### [TASK TO CARRY OUT]
Rewrite the lines of data below as a numbered list, leaving out any blank lines.

### [EXTRACTED INFORMATION]
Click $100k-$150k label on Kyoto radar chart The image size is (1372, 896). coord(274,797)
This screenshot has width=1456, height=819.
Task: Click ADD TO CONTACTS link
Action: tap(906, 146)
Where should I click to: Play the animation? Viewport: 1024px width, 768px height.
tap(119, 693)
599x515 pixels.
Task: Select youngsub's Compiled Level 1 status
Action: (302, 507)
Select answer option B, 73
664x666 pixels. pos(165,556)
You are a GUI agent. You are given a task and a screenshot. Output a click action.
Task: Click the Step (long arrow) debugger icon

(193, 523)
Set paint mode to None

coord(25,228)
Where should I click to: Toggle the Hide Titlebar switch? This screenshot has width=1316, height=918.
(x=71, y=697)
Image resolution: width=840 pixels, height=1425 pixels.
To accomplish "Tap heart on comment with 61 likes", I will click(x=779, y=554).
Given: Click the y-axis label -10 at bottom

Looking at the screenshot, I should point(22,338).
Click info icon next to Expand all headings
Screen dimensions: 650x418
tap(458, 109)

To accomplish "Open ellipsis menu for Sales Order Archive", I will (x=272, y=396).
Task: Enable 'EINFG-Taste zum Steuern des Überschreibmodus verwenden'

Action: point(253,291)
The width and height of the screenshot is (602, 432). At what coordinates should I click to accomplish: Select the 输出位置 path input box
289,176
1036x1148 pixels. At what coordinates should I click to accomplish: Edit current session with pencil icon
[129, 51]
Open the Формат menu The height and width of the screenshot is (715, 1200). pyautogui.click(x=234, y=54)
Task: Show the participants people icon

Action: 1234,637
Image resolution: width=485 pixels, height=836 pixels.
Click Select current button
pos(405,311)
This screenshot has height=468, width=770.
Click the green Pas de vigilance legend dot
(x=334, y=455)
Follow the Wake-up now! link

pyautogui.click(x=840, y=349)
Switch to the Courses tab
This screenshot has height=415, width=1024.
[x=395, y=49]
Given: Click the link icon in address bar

### [FINISHED EXERCISE]
1. Click $100k-$150k label on Kyoto radar chart The image size is (1372, 896). coord(274,797)
2. This screenshot has width=1456, height=819.
3. Task: Click ADD TO CONTACTS link
4. Action: tap(906, 146)
5. Where should I click to: Play the animation? Viewport: 1024px width, 768px height.
6. tap(119, 693)
7. 599x515 pixels.
8. Task: Select youngsub's Compiled Level 1 status
9. Action: (302, 507)
10. Select answer option B, 73
11. 664x666 pixels. pos(165,556)
12. You are a GUI agent. You are given a task and a screenshot. Output a click action.
13. Task: Click the Step (long arrow) debugger icon
14. (193, 523)
15. Set paint mode to None
16. coord(25,228)
17. Where should I click to: Toggle the Hide Titlebar switch? This screenshot has width=1316, height=918.
18. (x=71, y=697)
19. Image resolution: width=840 pixels, height=1425 pixels.
20. To accomplish "Tap heart on comment with 61 likes", I will click(x=779, y=554).
21. Given: Click the y-axis label -10 at bottom
22. Looking at the screenshot, I should point(22,338).
23. Click info icon next to Expand all headings
24. Screen dimensions: 650x418
25. tap(458, 109)
26. To accomplish "Open ellipsis menu for Sales Order Archive", I will (x=272, y=396).
27. Task: Enable 'EINFG-Taste zum Steuern des Überschreibmodus verwenden'
28. Action: point(253,291)
29. The width and height of the screenshot is (602, 432). At what coordinates should I click to accomplish: Select the 输出位置 path input box
30. 289,176
31. 1036x1148 pixels. At what coordinates should I click to accomplish: Edit current session with pencil icon
32. [129, 51]
33. Open the Формат menu The height and width of the screenshot is (715, 1200). pyautogui.click(x=234, y=54)
34. Task: Show the participants people icon
35. Action: 1234,637
36. Image resolution: width=485 pixels, height=836 pixels.
37. Click Select current button
38. pos(405,311)
39. This screenshot has height=468, width=770.
40. Click the green Pas de vigilance legend dot
41. (x=334, y=455)
42. Follow the Wake-up now! link
43. pyautogui.click(x=840, y=349)
44. Switch to the Courses tab
45. This screenshot has height=415, width=1024.
46. [x=395, y=49]
47. Given: Click the link icon in address bar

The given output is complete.